La Coldiretti scende in campo per sostenere l’iscrizione dell’arte della pizza napoletana nella lista Unesco dei patrimoni immateriali dell’umanità e tutelarne così l’identità.
Una insolita sfida quella organizzata dalla Coldiretti al Forum internazionale dell’agricoltura e dell’alimentazione di Cernobbio per sostenere l’iscrizione della vera pizza napoletana nella prestigiosa lista facendo preparare da una parte la prima pizza taroccata con “Pomarola” del Brasile, olio “Pompeian” del Maryland e “Zottarella” venduta in Germania, ma anche pelati San Marzano fatti in California, che ha perso rovinosamente il duello con quella originale preparata utilizzando gli ingredienti di chiara origine italiana.
Infatti, iscrivere la pizza nel patrimonio Unesco se da una parte rappresenterebbe il giusto riconoscimento per un piatto considerato tra i più conosciuti ed apprezzati della cucina italiana, dall’altra salvaguarderebbe questa specialità dagli atti di pirateria alimentare e di appropriazione indebita dell’identità, come sottolinea il presidente della Coldiretti Roberto Moncalvo che ricorda come la pizza napoletana dal 4 febbraio 2010 è stata ufficialmente riconosciuta come Specialità tradizionale garantita dall’Unione Europea, ma ora l’obiettivo è quello di arrivare ad un riconoscimento internazionale di fronte al moltiplicarsi di atti di pirateria alimentare e di appropriazione indebita dell’identità.
“Il riconoscimento dell’Unesco avrebbe un valore straordinario per l’Italia che è il Paese dove più radicata è la cultura alimentare e la pizza rappresenta un simbolo dell’identità nazionale”, ha affermato il presidente della Coldiretti Roberto Moncalvo nel sottolineare che “è chiaro che garantire l’origine nazionale degli ingredienti e le modalità di lavorazione significa difendere un pezzo della nostra storia, ma anche la sua distintività nei confronti della concorrenza sleale”.
Troppo spesso viene servito un prodotto preparato – spiega la Coldiretti – con mozzarelle ottenute non dal latte, ma da semilavorati industriali, le cosiddette cagliate, provenienti dall’est Europa, pomodoro cinese o americano invece di quello nostrano, olio di oliva tunisino e spagnolo o addirittura olio di semi al posto dell’extravergine italiano e farina francese, tedesca o ucraina che sostituisce quella ottenuta dal grano nazionale. In Italia sono stati importati nel 2013 – spiega la Coldiretti – ben 481 milioni di chili di olio di oliva e sansa, oltre 80 milioni di chili di cagliate per mozzarelle, 105 milioni di chili di concentrato di pomodoro dei quali 58 milioni dagli Usa e 29 milioni dalla Cina e 3,6 miliardi di chili di grano tenero con una tendenza all’aumento del 20 per cento nei primi due mesi del 2014.

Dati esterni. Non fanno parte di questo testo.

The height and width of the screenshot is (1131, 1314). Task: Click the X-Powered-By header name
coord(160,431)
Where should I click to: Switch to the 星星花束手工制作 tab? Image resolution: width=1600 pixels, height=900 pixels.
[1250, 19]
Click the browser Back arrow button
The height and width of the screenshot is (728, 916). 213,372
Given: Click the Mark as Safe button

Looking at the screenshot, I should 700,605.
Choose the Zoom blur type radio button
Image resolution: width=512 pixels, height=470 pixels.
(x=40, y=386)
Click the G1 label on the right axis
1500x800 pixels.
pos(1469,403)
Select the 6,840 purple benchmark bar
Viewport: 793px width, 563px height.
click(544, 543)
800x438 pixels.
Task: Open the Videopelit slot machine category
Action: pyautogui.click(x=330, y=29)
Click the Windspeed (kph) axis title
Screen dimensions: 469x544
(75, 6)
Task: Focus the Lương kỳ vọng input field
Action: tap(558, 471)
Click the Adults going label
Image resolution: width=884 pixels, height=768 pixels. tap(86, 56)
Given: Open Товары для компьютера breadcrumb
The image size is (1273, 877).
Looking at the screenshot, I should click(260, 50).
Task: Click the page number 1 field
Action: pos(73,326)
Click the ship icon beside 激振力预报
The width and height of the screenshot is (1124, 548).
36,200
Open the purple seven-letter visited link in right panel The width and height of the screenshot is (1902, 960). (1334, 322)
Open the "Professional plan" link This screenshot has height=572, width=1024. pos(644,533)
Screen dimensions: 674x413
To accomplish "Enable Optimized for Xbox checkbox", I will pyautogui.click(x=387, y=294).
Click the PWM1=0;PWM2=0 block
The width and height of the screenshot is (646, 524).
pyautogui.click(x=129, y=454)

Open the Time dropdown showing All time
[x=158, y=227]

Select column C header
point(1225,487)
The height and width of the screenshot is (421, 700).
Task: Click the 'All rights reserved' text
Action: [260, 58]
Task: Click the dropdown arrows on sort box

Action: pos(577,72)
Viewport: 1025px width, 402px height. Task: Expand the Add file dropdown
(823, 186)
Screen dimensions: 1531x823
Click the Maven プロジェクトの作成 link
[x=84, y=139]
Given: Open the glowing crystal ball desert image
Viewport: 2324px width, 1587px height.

Un fiume di materia prima che – sostiene la Coldiretti – ha purtroppo compromesso notevolmente l’originalità tricolore del prodotto servito nelle 50mila pizzerie presenti in Italia che generano un fatturato stimato di 10 miliardi, ma non offrono alcuna garanzia al consumatore sulla provenienza degli ingredienti utilizzati.
Nei giorni scorsi anche l’ex ministro dell’Ambiente e dell’Agricoltura Alfonso Pecoraro Scanio si era fatto portavoce della richiesta del riconoscimento Unesco per la pizza napoletana consegnando a Lucio Alberto Savoia, Ambasciatore e Segretario generale Unesco le quasi 30 mila firme raccolte da inizio settembre 2014 su Change.org, la più grande piattaforma di attivismo online.